§ **EXERCISE INSTRUCTIONS**
Put the data lines in the stretch from "Where should I click to: Select" through "Action: (525, 19)" into a Markdown table with the columns n and Line, one row per line, numbered in order, with blank lines left out.

§ **PROVIDED ENTRIES**
# # #
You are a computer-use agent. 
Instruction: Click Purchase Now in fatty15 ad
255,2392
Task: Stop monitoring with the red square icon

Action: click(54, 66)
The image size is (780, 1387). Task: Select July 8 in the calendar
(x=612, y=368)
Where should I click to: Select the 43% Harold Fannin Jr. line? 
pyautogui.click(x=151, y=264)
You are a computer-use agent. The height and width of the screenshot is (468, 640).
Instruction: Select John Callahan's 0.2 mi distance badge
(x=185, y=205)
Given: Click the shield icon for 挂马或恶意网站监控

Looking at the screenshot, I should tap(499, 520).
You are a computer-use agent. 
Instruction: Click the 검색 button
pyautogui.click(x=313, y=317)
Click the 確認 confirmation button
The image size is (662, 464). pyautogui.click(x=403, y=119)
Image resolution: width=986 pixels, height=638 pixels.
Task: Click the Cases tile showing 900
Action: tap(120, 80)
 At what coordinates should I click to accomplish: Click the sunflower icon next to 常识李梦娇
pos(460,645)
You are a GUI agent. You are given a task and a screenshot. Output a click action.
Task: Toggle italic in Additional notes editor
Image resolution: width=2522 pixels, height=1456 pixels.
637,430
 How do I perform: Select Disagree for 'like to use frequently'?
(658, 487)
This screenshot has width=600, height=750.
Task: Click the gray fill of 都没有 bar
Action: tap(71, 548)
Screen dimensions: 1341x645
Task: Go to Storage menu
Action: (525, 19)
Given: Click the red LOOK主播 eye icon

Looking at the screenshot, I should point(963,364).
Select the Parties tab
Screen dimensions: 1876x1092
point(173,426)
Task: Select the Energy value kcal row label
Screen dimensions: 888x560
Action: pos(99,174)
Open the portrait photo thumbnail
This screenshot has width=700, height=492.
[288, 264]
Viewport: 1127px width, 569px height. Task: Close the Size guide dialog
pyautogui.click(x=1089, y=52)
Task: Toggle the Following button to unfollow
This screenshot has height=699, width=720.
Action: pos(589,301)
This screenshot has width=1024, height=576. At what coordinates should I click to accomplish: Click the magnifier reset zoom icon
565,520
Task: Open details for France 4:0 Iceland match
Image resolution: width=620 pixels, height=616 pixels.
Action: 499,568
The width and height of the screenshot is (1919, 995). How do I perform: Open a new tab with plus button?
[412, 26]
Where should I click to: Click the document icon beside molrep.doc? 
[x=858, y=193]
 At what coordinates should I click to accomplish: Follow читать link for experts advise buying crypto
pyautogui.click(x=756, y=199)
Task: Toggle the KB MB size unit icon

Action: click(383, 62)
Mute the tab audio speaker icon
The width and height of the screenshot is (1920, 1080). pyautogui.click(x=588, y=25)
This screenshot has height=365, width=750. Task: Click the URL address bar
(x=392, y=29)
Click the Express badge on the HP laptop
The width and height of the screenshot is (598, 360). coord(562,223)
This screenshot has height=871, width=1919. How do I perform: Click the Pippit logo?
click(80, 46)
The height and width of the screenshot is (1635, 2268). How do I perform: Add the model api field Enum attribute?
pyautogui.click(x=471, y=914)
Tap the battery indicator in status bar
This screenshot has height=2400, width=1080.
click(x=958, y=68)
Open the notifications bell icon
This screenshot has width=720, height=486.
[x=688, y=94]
# # #
§ **REPLY TO THE TASK**
| n | Line |
|---|---|
| 1 | Where should I click to: Select the 43% Harold Fannin Jr. line?  |
| 2 | pyautogui.click(x=151, y=264) |
| 3 | You are a computer-use agent. The height and width of the screenshot is (468, 640). |
| 4 | Instruction: Select John Callahan's 0.2 mi distance badge |
| 5 | (x=185, y=205) |
| 6 | Given: Click the shield icon for 挂马或恶意网站监控 |
| 7 | Looking at the screenshot, I should tap(499, 520). |
| 8 | You are a computer-use agent.  |
| 9 | Instruction: Click the 검색 button |
| 10 | pyautogui.click(x=313, y=317) |
| 11 | Click the 確認 confirmation button |
| 12 | The image size is (662, 464). pyautogui.click(x=403, y=119) |
| 13 | Image resolution: width=986 pixels, height=638 pixels. |
| 14 | Task: Click the Cases tile showing 900 |
| 15 | Action: tap(120, 80) |
| 16 |  At what coordinates should I click to accomplish: Click the sunflower icon next to 常识李梦娇 |
| 17 | pos(460,645) |
| 18 | You are a GUI agent. You are given a task and a screenshot. Output a click action. |
| 19 | Task: Toggle italic in Additional notes editor |
| 20 | Image resolution: width=2522 pixels, height=1456 pixels. |
| 21 | 637,430 |
| 22 |  How do I perform: Select Disagree for 'like to use frequently'? |
| 23 | (658, 487) |
| 24 | This screenshot has width=600, height=750. |
| 25 | Task: Click the gray fill of 都没有 bar |
| 26 | Action: tap(71, 548) |
| 27 | Screen dimensions: 1341x645 |
| 28 | Task: Go to Storage menu |
| 29 | Action: (525, 19) |